#### [What to work on]
For the string "avatar", search the entries below and copy every line where it appears.

BEGIN

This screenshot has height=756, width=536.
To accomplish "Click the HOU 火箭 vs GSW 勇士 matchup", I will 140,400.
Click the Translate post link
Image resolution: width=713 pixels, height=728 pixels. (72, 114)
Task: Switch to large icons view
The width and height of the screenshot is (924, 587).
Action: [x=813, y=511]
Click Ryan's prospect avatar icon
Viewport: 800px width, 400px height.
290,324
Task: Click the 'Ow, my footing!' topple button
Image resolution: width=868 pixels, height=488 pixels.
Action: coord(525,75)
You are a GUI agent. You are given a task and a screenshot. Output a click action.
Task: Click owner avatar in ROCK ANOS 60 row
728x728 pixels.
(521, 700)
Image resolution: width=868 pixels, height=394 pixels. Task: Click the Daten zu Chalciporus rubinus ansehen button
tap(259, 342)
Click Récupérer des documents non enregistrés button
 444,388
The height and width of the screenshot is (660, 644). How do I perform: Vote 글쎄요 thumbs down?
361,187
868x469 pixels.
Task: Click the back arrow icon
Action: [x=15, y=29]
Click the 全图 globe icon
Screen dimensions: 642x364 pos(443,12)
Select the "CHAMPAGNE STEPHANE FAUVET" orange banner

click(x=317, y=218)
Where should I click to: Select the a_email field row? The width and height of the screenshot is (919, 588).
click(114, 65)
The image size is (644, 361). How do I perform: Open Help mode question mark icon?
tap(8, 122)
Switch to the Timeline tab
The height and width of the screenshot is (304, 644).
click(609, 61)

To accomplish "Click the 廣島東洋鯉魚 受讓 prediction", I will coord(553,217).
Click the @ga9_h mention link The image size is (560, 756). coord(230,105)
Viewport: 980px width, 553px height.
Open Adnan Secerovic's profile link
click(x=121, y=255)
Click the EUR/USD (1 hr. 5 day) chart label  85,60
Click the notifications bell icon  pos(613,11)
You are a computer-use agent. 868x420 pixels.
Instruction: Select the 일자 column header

END

#### [Response to the exercise]
Click Ryan's prospect avatar icon
Task: Click owner avatar in ROCK ANOS 60 row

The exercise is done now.